Ofuscado inocentemente por la afirmación decido esperar en una equina del bar.
Pasó media hora, el cenicero estaba más lleno que cualquier otros del bar y las
botellas se habían apilado frente a mí. Justo en ese momento, una mujer con la
descripción limitada de la Verónica actual entró y tomó asiento en una de las mesas
del frente. Me acerco a ella, le pregunto si no le importa que le invite un trago y ella
responde que eso es lo que necesita. Conforme nos embriagamos y hablamos, me
doy cuenta de que ella no es Verónica, es solo una mujer que trabaja en el aseo de
un casino. Ella se retira al poco rato de que empiezo a beber más que hablar, por lo
que vuelvo a quedar solo y agobiado por el peso del fracaso; todas las pistas de este
viaje parecieron estar planeadas para este momento, la mierda del gurú, la actuación
de la prostituta y ahora, las palabras del bartender que aún me traía bebidas. Aún si
la pista de Anny no fue alterada por Joel, no era nada seguro, solo quise creerlo.

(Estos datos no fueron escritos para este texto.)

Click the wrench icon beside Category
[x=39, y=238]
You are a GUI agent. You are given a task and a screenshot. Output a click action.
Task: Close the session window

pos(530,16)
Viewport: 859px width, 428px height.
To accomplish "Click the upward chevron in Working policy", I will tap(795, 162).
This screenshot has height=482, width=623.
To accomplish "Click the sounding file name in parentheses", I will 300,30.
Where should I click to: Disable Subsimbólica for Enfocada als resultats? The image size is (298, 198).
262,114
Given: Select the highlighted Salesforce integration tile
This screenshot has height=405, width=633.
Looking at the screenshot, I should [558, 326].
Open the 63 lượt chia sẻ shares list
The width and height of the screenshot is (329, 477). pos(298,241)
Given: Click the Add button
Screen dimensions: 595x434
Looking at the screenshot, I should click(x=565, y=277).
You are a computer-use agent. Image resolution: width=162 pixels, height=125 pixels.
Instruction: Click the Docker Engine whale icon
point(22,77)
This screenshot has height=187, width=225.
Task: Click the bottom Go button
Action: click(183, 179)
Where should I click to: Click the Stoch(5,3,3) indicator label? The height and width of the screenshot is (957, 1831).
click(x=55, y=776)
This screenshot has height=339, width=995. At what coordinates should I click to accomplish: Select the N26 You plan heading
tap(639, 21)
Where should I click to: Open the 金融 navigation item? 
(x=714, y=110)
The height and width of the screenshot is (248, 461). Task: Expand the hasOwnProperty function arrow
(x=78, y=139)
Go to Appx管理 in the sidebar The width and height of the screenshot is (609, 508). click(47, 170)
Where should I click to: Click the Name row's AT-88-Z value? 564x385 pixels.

Estoy envejeciendo para esto, pronto terminare como muchos ex detectives de
menos de cuarenta, arrumbado en un trabajo de oficina mediocre, esperando por el
día de ser remitido a una instalación mental o a un retiro para ancianos.
Me levanto tambaleándome, asalto a los clientes del lugar como el vivo retrato del
ebrio de taberna caricaturesca, apestando todo a su paso y hablando incoherencias,
casi suplicando porque alguien me tirara lo que fuera para continuar el caso. Nada
salió. En menos de lo esperado, siento las manos del bartender aferrarse a mí
camisola y sacarme a rastras del lugar. Afuera, ante la vista de asco de los borrachos
empedernidos y las mujeres atónitas, me obliga a pagar lo consumido, incluso más,
sin embargo, no hago queja alguna.
Trato de regresar al hotel caminando, sintiendo como golpes cada idea. En la
mañana siguiente, los administrativos recibirían mi estado de cuenta y los clérigos
llamarían para pedir adelantos de la información, solo para toparse con un detective
alcalizado, sin rastro del objetivo inicial y que aparentemente sólo estuvo aquí para
darse un chapuzón en la buena vida. Me cortarán los fondos, me quedaré sin techo y
anclado en una ciudad que detesto, rogando por cualquier trabajo para huir
despavorido, sin ningún rumbo.
El cielo comenzó a tornarse naranja a lo lejos, rompía los púrpuras que quedaban de
la noche, mientras acariciaba las puntas de los altos edificios de la ciudad, en una
estampa tan cursi y pretenciosa que me hacía tener nauseas. Me acerqué al borde del
puente a vomitar y llorar. Sentí la brisa enfriadora de los controladores de clima, vi
las siluetas de Phantomi extenderse como dedos temblorosos ante mí, sentí que
podía tocar sus puntas, llegar a la cima. Me entregué a sus callejones difusos y a su
imagen de progreso altanera al amanecer.